笔者：国际认证信息系统审计师（CISA）、软考系统分析师

SIFT 工作站在国内的知名度，相对 Kali Linux 这一已经是安全界人所周知的攻击与渗透测试专用发行版来说，确实没那么高。这也是因为 DFIR 这一细分领域确实没那么显眼。但 DFIR 能力的重要性，对于网络安全中的甲方人员，或者是为甲方做防守服务的乙方人员（以下合称蓝队人员）来说，其实是不可或缺的。
尤其在《网络安全事件报告管理办法（征求意见稿）》的要求下，安全事件临场响应和取证能力很可能会成为蓝队人员的刚需，所以笔者建议各位蓝队人员都应集中精力抓紧学习相关技能。

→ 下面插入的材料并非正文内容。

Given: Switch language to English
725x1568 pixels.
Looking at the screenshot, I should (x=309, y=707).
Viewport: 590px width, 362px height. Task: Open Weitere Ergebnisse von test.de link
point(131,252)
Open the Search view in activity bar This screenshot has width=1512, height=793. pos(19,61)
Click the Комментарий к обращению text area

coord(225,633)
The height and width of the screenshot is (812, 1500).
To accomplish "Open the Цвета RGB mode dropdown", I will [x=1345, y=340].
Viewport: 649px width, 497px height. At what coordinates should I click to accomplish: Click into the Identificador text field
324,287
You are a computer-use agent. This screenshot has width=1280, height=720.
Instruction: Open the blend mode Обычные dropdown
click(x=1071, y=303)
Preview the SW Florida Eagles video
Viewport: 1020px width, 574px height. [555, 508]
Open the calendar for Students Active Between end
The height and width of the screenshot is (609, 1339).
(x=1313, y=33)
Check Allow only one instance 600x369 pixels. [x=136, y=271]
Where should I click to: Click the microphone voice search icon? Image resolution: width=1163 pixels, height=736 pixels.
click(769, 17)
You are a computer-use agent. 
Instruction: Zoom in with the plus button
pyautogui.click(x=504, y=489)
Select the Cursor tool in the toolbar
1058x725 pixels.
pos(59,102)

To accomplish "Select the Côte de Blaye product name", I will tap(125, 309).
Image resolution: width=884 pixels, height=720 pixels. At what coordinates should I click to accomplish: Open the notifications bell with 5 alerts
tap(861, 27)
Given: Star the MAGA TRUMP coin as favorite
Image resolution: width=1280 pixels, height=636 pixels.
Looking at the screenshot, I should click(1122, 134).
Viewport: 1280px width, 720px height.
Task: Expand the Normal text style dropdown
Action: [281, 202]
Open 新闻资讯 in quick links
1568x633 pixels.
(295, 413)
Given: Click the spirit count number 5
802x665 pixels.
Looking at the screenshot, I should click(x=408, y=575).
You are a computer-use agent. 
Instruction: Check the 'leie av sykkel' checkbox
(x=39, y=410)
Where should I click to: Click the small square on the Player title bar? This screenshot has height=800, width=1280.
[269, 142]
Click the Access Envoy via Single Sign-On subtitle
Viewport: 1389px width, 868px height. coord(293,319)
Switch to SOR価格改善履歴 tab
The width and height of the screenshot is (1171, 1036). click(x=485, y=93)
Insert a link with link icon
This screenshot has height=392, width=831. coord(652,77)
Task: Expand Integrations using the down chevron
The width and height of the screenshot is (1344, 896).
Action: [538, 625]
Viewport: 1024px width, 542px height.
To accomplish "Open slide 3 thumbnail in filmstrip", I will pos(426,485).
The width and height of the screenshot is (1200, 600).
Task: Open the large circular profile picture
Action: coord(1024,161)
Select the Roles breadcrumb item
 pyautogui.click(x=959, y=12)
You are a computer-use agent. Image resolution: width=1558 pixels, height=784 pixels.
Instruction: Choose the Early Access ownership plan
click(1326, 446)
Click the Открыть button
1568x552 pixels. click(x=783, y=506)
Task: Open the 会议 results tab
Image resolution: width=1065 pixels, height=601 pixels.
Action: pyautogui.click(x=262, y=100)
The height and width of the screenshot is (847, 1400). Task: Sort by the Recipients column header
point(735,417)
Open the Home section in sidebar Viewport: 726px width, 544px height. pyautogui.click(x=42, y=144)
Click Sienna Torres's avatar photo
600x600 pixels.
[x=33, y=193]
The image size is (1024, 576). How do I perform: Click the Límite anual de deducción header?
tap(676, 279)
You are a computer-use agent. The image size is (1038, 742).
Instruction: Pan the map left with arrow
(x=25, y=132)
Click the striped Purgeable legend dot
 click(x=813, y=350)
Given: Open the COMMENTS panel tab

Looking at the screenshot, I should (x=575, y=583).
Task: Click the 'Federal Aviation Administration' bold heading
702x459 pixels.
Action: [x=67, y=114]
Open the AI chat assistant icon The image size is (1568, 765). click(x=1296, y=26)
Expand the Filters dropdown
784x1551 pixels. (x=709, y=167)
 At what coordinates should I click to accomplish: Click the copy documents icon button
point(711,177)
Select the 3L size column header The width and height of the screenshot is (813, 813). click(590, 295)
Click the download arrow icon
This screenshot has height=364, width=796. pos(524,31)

跳转阅读：甲方人员角度解读网络安全事件报告管理办法（征求意见稿）

不过前提还是有的：学习和掌握 DFIR 领域知识，主要还是为了更好地实现日常工作的履职尽责，及早发现苗头。但当发生安全事件时，是自己动手，还是让更专业且有司法效力的取证技术力量介入，笔者还是倾向于后者。

SIFT 工作站是 SANS 研究院（SANS Institute，https://www.sans.org）开发的，它是一个免费开源的事件响应和取证工具的集合，可以应对各种系统环境下的数字取证和事件响应工作需要，并且可以和其它类似的工具套件协同使用。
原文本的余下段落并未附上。